● **WHAT THE EXERCISE ASKS**:
Your answer should be an exact copy of the lines from the start of the entries to the line containing "Task: Select the Screenshot column header", both included.

● **RECORDS SHOWN**:
= = = = = = =
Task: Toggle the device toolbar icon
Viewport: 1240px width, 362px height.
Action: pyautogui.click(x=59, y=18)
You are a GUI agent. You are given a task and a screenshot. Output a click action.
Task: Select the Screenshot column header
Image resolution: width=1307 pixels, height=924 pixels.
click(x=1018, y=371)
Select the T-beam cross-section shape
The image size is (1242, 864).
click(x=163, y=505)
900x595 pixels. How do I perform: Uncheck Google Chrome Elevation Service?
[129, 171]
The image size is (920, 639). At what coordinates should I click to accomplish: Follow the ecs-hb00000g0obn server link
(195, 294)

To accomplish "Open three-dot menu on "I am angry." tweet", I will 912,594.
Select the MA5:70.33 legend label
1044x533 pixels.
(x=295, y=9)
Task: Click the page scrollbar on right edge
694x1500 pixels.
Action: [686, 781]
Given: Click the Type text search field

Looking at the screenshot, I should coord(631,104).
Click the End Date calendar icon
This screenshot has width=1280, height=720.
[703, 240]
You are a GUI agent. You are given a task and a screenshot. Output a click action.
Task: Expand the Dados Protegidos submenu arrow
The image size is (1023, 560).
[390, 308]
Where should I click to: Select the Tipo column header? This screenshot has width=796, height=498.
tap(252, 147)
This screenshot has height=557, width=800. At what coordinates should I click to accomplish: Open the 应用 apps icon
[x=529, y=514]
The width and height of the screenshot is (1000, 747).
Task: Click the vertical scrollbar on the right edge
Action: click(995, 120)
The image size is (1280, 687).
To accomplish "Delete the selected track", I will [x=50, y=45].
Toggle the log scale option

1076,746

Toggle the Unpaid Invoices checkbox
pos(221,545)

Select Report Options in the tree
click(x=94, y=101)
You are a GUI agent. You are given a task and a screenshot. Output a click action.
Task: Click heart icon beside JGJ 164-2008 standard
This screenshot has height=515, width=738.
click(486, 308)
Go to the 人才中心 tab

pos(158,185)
= = = = = = =
● **WRITTEN RESPONSE**:
Task: Toggle the device toolbar icon
Viewport: 1240px width, 362px height.
Action: pyautogui.click(x=59, y=18)
You are a GUI agent. You are given a task and a screenshot. Output a click action.
Task: Select the Screenshot column header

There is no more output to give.